-------- Excerpted data --------

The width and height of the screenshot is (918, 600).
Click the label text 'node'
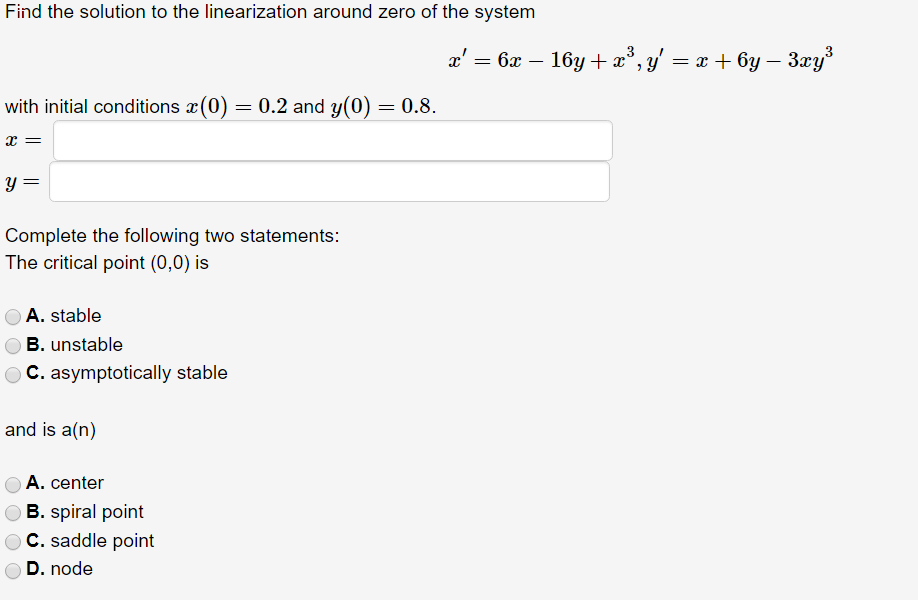(x=74, y=569)
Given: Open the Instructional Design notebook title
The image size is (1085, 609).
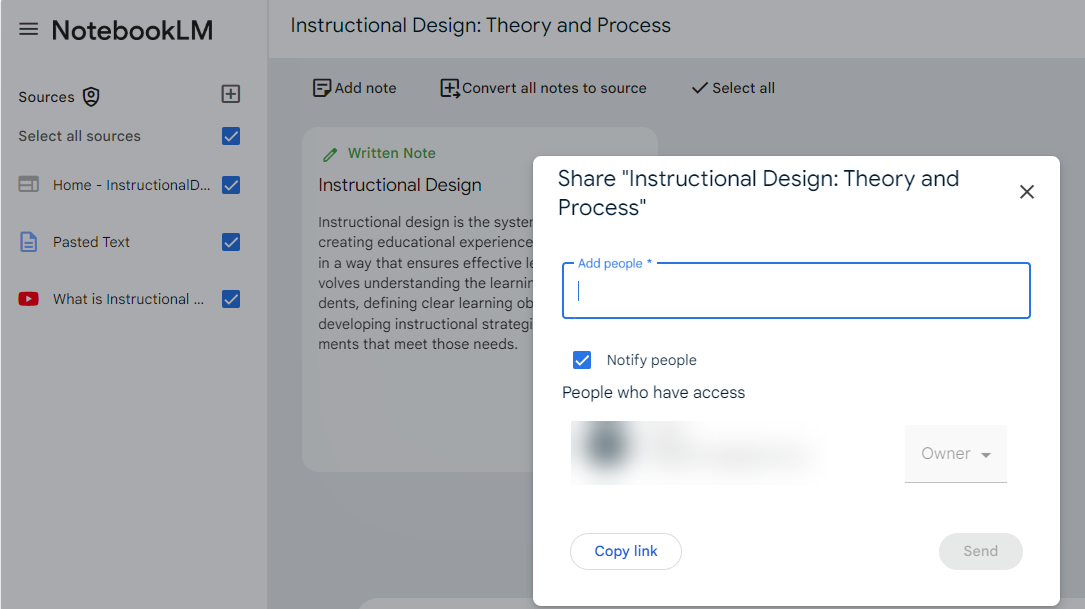Looking at the screenshot, I should click(x=480, y=26).
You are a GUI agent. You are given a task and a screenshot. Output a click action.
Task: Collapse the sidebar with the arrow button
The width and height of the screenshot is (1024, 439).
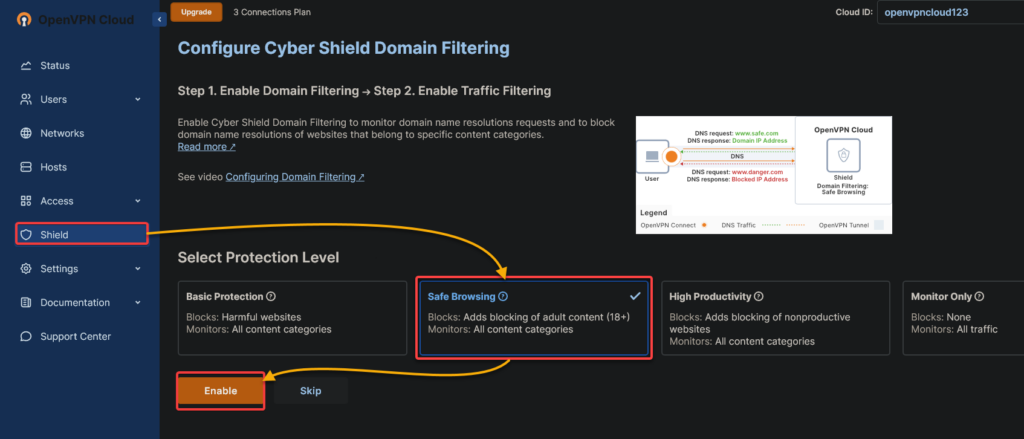[x=160, y=19]

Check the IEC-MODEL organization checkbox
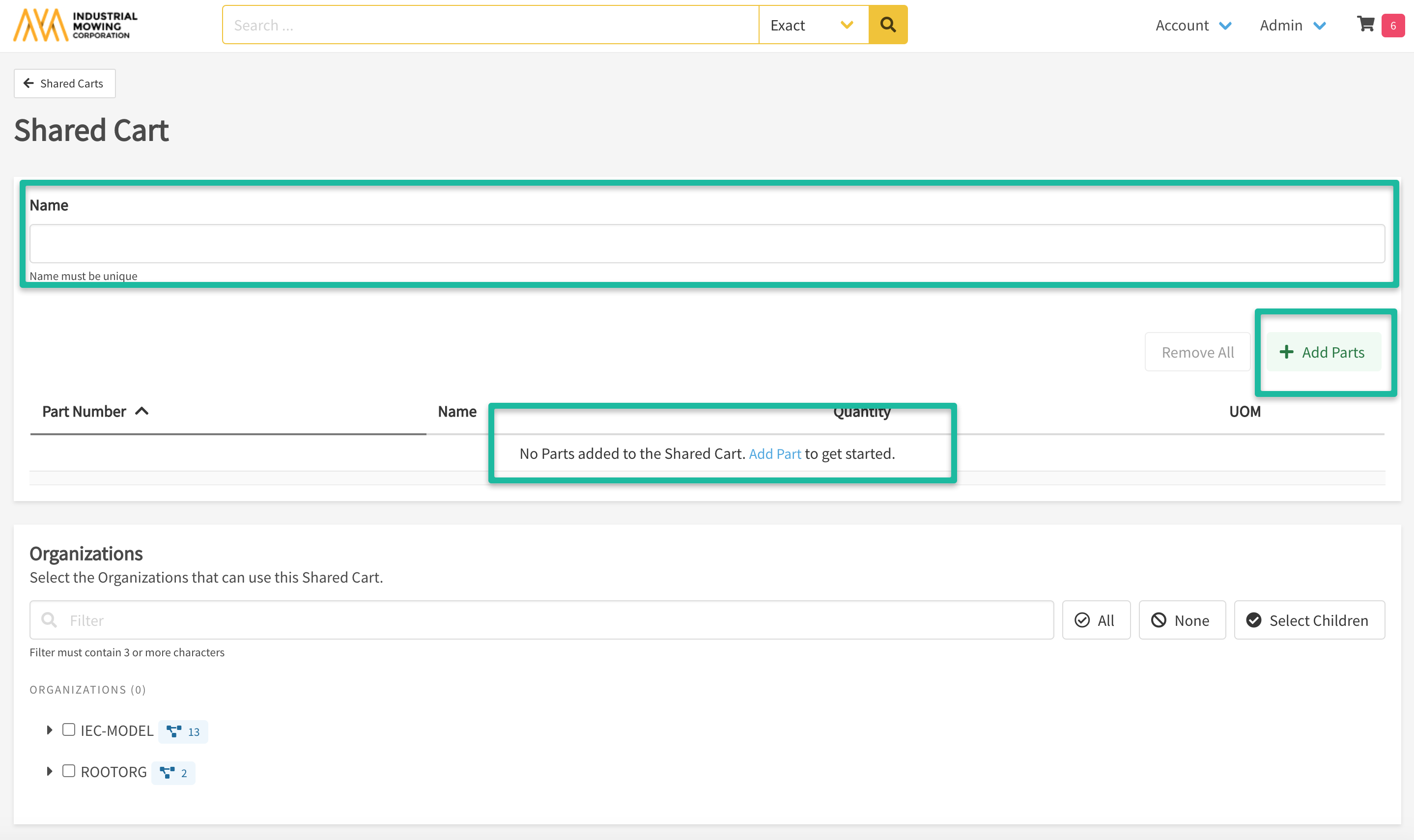click(x=68, y=729)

--------

Express every line of the rows above as a Markdown table with the columns No. and Line, numbering the lines in order and skipping blank ones. Leave the pictures out.

● **Completed exercise**
| No. | Line |
|---|---|
| 1 | The width and height of the screenshot is (918, 600). |
| 2 | Click the label text 'node' |
| 3 | (x=74, y=569) |
| 4 | Given: Open the Instructional Design notebook title |
| 5 | The image size is (1085, 609). |
| 6 | Looking at the screenshot, I should click(x=480, y=26). |
| 7 | You are a GUI agent. You are given a task and a screenshot. Output a click action. |
| 8 | Task: Collapse the sidebar with the arrow button |
| 9 | The width and height of the screenshot is (1024, 439). |
| 10 | [x=160, y=19] |
| 11 | Check the IEC-MODEL organization checkbox |
| 12 | click(x=68, y=729) |